- SUPPLIED INFORMATION

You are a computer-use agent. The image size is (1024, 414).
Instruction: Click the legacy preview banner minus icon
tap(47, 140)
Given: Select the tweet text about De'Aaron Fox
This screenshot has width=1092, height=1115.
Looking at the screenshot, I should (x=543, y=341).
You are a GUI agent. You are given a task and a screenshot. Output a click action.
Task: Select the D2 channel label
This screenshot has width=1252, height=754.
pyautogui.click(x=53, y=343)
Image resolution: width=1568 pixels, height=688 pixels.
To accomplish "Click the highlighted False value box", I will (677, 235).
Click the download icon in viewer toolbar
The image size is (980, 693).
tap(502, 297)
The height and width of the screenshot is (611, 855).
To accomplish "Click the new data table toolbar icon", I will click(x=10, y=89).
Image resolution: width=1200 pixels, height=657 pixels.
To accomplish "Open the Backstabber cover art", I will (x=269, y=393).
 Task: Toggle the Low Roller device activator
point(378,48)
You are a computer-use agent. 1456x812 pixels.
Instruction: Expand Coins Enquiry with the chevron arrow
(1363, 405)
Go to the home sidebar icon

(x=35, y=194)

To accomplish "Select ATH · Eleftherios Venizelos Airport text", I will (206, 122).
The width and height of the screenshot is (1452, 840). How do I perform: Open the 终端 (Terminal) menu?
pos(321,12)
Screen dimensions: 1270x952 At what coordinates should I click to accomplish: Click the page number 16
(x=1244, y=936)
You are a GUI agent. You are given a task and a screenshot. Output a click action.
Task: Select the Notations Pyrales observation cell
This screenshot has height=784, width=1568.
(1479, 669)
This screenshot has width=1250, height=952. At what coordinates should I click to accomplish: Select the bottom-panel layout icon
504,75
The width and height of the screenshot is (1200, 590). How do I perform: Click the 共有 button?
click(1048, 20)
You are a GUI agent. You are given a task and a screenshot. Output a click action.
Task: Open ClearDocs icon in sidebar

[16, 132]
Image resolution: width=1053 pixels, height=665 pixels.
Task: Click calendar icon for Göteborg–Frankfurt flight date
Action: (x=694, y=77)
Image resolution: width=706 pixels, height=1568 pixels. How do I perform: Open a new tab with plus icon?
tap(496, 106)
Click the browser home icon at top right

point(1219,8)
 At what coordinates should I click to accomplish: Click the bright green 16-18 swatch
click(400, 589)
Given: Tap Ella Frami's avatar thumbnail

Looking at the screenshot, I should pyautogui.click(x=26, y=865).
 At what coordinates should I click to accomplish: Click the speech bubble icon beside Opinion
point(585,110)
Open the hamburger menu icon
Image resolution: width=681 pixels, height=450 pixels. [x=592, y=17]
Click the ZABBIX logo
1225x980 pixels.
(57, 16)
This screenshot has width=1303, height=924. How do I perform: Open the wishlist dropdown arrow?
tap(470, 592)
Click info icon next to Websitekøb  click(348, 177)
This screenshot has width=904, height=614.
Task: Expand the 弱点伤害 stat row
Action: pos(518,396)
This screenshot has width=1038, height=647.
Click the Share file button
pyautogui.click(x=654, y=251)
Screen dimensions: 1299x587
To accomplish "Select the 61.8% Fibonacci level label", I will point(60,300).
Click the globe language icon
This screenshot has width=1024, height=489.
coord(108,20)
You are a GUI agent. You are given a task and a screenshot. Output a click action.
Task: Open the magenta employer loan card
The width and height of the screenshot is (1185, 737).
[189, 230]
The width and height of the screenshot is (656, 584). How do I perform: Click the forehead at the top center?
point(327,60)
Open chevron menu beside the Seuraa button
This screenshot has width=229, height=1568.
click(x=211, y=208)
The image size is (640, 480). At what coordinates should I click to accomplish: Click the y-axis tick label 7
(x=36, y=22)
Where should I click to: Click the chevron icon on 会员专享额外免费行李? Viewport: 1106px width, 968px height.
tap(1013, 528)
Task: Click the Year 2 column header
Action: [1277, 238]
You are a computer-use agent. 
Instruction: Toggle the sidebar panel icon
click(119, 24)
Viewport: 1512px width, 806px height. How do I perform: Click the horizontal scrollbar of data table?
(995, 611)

- WHAT YOU NEED TO DO
Search the records line by line for the word "text" and copy every line where it appears.

- RESPONSE TO THE TASK
Given: Select the tweet text about De'Aaron Fox
To accomplish "Select ATH · Eleftherios Venizelos Airport text", I will (206, 122).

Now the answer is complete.